DATA below:

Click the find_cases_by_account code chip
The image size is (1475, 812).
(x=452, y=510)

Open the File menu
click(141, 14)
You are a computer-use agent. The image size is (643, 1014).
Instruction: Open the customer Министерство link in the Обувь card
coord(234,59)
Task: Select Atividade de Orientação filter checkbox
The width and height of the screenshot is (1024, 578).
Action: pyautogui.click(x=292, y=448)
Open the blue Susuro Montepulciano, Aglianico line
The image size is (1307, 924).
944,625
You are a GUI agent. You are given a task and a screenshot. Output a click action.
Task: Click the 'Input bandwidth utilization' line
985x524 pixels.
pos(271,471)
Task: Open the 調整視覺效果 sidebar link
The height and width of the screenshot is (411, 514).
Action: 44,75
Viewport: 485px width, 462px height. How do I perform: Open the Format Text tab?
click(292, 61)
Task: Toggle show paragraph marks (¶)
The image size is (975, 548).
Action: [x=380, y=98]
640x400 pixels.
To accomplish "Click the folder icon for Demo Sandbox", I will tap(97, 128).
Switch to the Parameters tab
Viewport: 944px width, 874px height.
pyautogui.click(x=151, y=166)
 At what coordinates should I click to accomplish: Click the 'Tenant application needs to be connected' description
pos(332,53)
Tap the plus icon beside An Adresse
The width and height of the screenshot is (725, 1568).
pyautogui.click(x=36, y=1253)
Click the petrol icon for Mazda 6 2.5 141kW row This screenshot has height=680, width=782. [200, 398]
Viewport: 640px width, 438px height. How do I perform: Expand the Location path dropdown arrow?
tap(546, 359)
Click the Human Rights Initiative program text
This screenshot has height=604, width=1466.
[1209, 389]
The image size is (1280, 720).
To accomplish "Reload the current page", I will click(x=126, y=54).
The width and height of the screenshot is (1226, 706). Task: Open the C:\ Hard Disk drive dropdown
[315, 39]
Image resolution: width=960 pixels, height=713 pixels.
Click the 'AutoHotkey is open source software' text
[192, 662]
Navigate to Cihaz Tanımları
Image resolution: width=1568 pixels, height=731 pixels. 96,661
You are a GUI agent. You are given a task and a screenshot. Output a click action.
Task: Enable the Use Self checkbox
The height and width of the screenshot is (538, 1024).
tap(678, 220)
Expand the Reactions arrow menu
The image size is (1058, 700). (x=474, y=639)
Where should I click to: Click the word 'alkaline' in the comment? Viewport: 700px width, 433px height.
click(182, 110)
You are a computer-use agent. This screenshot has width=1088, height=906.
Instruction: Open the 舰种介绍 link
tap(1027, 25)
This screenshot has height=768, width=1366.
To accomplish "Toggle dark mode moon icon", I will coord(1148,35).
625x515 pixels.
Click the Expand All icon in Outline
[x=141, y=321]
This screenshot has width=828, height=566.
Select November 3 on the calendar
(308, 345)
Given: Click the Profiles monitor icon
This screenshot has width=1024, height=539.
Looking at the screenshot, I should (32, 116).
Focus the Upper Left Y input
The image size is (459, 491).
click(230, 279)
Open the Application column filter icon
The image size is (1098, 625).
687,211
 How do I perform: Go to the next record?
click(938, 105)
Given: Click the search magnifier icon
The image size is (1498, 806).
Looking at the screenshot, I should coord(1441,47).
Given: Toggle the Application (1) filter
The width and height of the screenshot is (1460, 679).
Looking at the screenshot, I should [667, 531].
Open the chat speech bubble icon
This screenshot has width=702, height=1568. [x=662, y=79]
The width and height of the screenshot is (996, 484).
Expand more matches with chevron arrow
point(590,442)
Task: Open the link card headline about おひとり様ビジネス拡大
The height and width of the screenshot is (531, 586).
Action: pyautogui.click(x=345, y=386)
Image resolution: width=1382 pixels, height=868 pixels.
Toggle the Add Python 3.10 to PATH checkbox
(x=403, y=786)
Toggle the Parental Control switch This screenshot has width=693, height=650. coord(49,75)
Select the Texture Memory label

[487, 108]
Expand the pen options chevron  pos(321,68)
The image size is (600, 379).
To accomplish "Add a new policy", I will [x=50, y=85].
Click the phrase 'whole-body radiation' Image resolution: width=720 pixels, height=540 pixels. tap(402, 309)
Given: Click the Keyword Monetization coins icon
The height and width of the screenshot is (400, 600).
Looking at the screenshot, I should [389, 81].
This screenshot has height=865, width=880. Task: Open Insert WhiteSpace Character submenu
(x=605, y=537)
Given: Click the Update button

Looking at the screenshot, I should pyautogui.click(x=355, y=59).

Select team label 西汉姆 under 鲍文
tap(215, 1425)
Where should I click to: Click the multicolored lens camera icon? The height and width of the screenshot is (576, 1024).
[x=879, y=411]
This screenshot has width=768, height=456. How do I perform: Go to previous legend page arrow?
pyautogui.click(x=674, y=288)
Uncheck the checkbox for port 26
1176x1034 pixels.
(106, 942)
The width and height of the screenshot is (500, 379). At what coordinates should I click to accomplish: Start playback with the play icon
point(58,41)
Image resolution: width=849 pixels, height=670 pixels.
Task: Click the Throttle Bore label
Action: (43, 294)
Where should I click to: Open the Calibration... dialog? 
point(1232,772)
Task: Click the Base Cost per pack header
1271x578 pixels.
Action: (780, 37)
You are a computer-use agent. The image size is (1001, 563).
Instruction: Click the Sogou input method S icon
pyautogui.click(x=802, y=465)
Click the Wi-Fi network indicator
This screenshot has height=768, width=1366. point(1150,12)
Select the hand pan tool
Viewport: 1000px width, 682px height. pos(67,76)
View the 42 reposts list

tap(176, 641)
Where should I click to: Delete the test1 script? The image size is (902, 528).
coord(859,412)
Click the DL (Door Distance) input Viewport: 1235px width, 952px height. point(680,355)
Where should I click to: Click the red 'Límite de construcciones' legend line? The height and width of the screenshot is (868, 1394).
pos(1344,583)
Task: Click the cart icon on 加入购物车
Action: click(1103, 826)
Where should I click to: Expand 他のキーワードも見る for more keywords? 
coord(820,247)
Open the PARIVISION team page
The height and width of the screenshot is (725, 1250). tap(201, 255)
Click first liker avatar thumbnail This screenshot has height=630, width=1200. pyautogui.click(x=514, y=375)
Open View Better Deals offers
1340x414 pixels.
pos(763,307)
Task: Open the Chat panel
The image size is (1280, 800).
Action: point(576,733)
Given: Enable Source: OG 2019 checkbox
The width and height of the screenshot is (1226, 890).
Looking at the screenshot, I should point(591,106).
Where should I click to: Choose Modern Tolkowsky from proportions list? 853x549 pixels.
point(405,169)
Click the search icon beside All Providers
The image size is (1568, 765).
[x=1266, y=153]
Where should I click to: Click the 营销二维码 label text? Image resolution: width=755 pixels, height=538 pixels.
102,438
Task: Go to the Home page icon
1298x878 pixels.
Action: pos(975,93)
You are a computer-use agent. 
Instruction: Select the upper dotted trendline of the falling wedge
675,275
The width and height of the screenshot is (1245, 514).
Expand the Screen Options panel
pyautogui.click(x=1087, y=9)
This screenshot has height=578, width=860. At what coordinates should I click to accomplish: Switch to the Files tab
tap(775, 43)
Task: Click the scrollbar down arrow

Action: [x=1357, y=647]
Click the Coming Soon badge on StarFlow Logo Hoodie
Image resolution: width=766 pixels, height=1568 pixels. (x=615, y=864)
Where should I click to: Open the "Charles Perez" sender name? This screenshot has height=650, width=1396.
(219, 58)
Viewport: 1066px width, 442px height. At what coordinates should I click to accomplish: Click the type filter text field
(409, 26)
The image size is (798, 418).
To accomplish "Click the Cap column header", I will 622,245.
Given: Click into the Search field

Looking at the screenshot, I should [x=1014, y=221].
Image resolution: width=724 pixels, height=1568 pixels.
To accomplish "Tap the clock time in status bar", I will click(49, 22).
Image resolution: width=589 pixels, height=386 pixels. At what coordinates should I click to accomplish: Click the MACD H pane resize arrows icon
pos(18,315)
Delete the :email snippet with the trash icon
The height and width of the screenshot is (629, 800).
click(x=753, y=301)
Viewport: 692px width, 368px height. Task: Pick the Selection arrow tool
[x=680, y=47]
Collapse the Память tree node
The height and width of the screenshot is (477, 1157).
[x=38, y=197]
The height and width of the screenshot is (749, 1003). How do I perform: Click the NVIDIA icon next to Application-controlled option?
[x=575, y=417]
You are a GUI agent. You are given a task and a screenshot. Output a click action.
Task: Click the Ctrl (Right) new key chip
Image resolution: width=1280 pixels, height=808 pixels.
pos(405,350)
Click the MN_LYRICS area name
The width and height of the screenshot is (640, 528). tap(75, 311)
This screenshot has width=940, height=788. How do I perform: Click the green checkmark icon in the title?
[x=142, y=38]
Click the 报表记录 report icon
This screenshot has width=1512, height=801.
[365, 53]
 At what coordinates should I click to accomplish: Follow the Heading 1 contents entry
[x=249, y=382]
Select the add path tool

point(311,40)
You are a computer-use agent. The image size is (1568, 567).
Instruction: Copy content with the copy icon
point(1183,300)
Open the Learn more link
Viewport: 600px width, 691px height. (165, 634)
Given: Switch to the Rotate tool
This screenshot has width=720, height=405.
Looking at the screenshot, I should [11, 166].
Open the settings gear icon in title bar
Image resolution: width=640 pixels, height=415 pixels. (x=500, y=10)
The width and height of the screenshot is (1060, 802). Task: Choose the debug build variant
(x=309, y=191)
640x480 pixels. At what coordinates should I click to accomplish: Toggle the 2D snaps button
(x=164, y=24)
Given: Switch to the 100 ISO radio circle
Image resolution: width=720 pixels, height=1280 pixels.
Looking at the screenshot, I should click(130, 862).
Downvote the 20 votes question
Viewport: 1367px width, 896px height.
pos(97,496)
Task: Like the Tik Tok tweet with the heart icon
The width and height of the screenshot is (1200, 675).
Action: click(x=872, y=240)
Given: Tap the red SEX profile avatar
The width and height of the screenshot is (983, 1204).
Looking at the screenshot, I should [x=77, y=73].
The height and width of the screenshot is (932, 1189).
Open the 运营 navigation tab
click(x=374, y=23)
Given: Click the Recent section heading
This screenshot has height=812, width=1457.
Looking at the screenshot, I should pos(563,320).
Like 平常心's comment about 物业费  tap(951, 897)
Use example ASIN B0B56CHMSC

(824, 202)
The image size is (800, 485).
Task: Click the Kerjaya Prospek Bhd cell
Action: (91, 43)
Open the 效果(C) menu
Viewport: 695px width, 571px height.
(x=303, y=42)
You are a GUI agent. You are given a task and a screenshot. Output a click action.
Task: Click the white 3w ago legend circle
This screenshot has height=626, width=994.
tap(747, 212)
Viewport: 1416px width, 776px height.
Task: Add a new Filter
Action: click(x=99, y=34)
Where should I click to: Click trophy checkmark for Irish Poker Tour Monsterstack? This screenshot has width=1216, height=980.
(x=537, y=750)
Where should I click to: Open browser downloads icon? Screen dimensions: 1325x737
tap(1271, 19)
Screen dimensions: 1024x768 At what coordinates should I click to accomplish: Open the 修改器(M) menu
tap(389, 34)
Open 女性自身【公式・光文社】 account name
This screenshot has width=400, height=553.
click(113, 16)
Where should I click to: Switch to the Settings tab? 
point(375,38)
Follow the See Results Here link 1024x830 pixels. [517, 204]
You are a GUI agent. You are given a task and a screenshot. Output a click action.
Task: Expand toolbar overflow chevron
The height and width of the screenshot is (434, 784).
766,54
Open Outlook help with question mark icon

End of DATA.

*TASK DIRECTIONS*.
All lines of the listing holding the string "Enable" must be returned, copied as they stand.

*EXPECTED ANSWER*.
Task: Enable the Use Self checkbox
Given: Enable Source: OG 2019 checkbox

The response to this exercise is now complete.